In the copy, include exactly the lines from the one with "Instruction: Click the" through the end of the data and no others, both ends kept, with every picture left out.

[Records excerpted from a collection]
•••••

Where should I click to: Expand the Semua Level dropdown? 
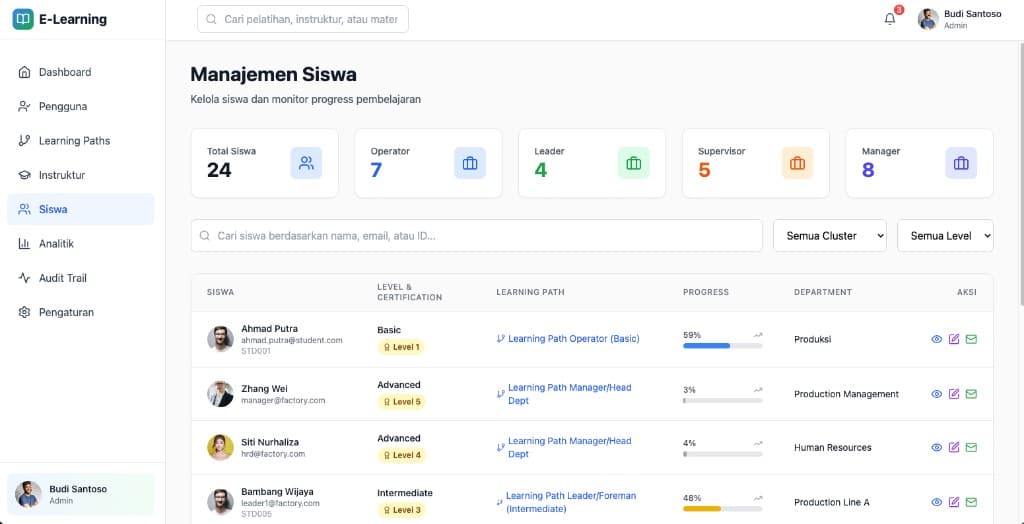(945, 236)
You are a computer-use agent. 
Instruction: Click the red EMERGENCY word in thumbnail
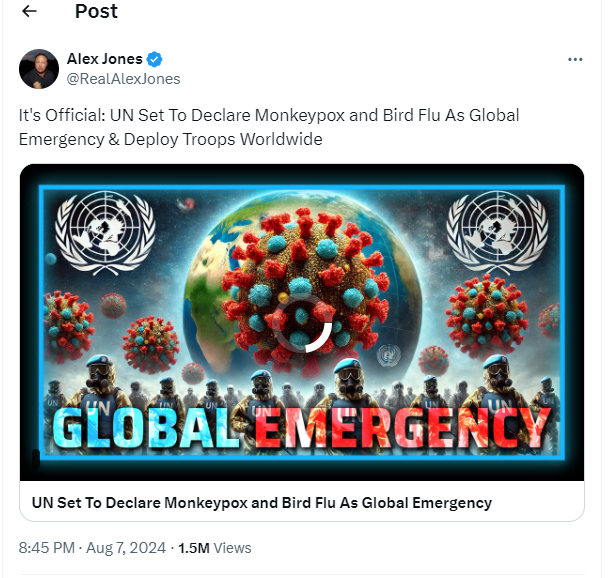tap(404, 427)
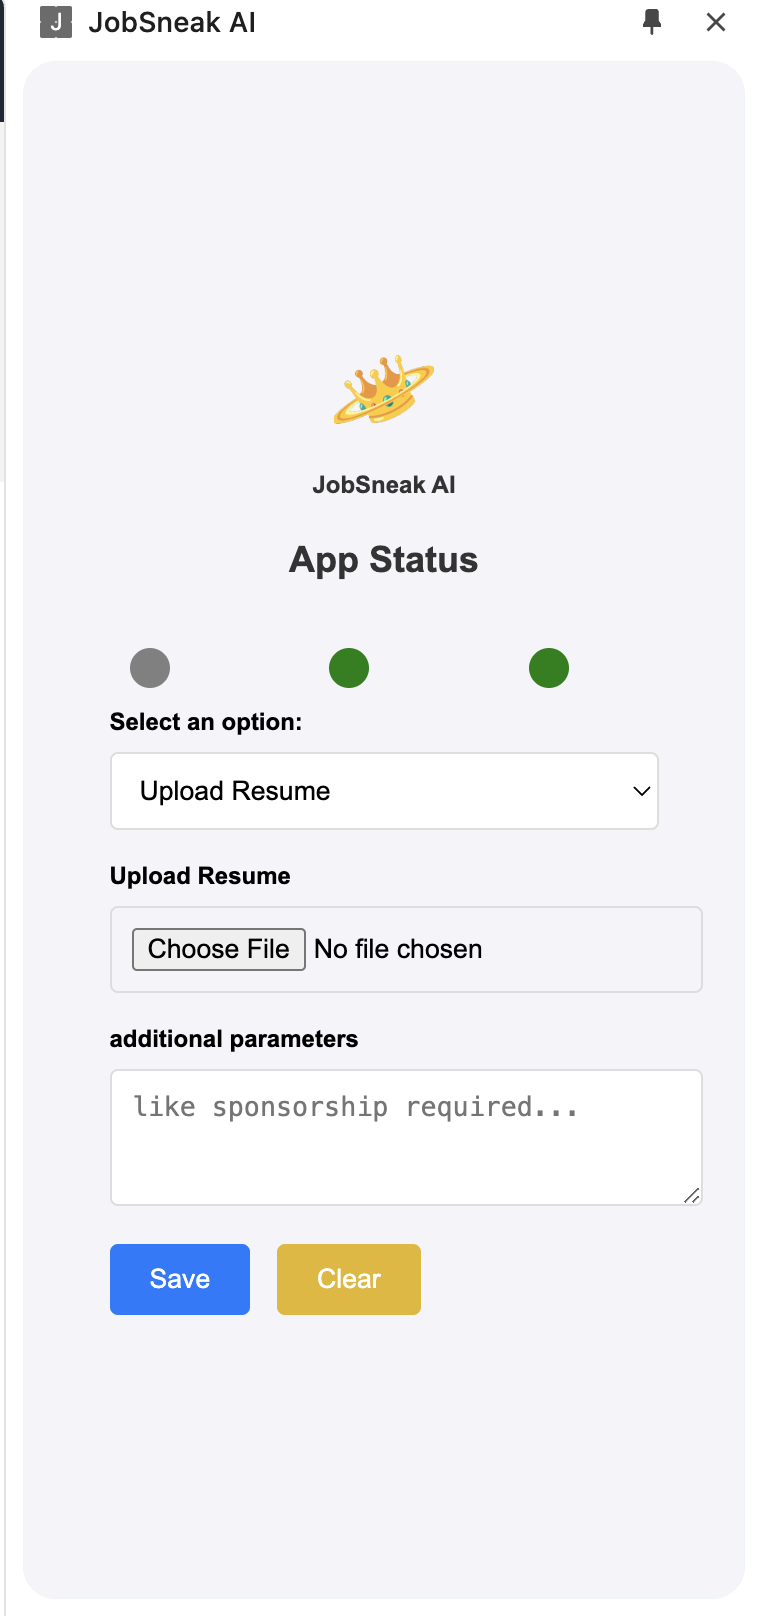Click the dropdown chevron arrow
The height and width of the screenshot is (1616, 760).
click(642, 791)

•••••

## [Answer section]
Instruction: Click the red EMERGENCY word in thumbnail
tap(404, 427)
Click the dropdown chevron arrow
The height and width of the screenshot is (1616, 760).
click(642, 791)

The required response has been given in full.